In its simplest form, the Slack Application is used as a permissions vehicle, one which allows our notifications microservice to write to a Slack Channel.

AWS

The feedback loop mechanism is implemented using AWS services.

API Gateway

This is the entrypoint for the feedback loop mechanism. A POST request is made to an API Gateway endpoint and after authentication, the request is forwarded to a worker Lambda function.

Lambda

By definition, AWS Lambda is a service that lets you run code without provisioning or managing servers.

Using AWS Step Functions, we can sequence the Lambda functions that are triggered by the feedback loop mechanism.

After initial authentication to validate the incoming Slack message,

  1. The first Lambda function is initiated via an API Gateway endpoint and triggered by a POST request from Slack and parses the incoming payload.
    1. The Lambda function updates verifies the incoming HITL selection was made by someone part of that service's SME team.
  2. A second Lambda function is triggered by the first Lambda function (if successful) and updates the relevant AWS Aurora table with the HITL selection.
  3. The final Lambda function is triggered by the second Lambda function and updates the original slack message (where the HITL loop originated) with a selection.

The last function is important as it provides consistency in the feedback loop mechanism and informs others that the HITL loop has been completed.

Alternatively, there is an opportunity to use other compute services such as AWS Fargate or AWS EC2.

Aurora

AWS Aurora provides a serverless, scalable, managed Postgres service which we can use to store our events.
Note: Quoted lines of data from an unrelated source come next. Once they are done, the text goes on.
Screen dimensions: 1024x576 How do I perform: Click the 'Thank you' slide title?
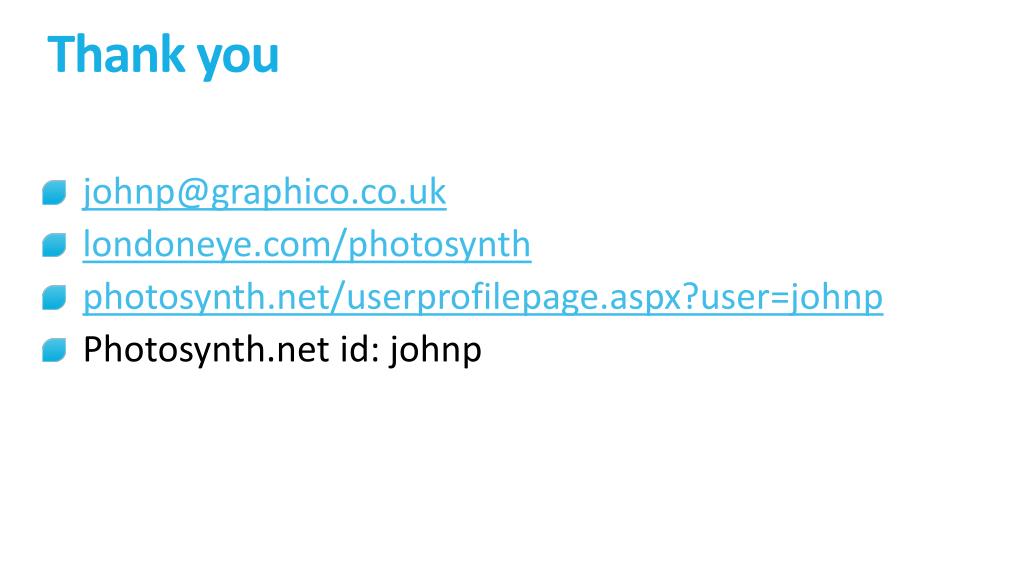pos(163,56)
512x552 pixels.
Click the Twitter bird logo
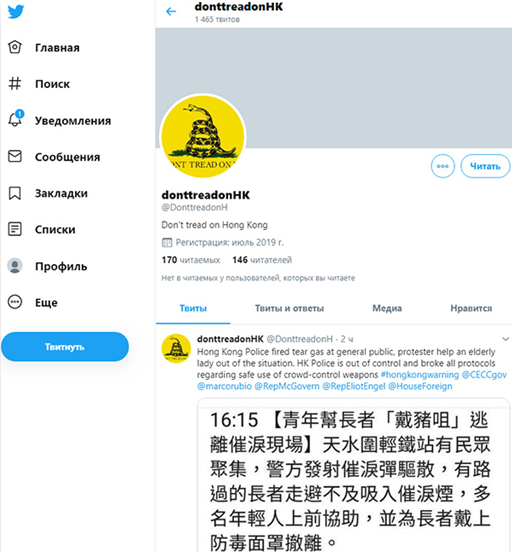[16, 11]
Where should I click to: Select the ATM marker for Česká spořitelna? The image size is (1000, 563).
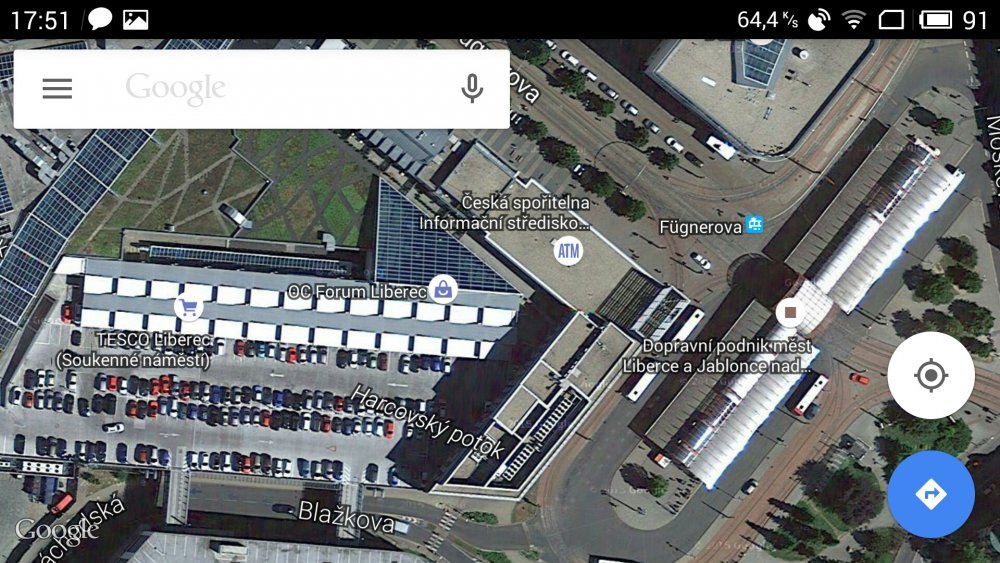(568, 251)
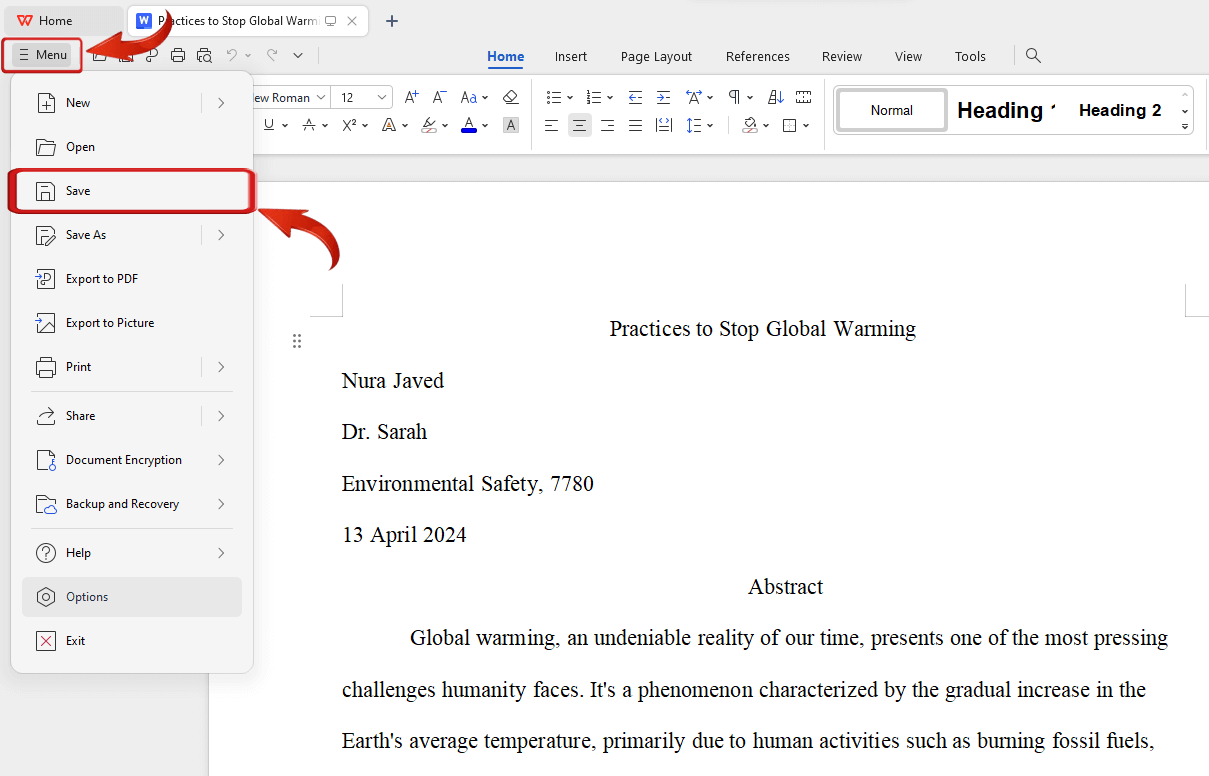The height and width of the screenshot is (776, 1209).
Task: Click the Print icon in quick access toolbar
Action: [178, 56]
The same table is used to store the feedback loop mechanism.

The table is updated with the HITL's button selection.

Conclusion

Involving humans in the classification of data is a powerful tool for improving the accuracy of machine learning models. Iterative training with human-in-the-loop feedback can significantly enhance the performance of classification algorithms.

I believe that the key to making the human-in-the-loop process efficient, it is important to provide a simple, intuitive interface for data labeling.

Slack provides an almost organic way to interact with data and is a great tool for implementing this type of feedback.

By combining Slack with AWS services like API Gateway, Lambda, and Aurora, we can create a robust system for enhancing machine learning classifications.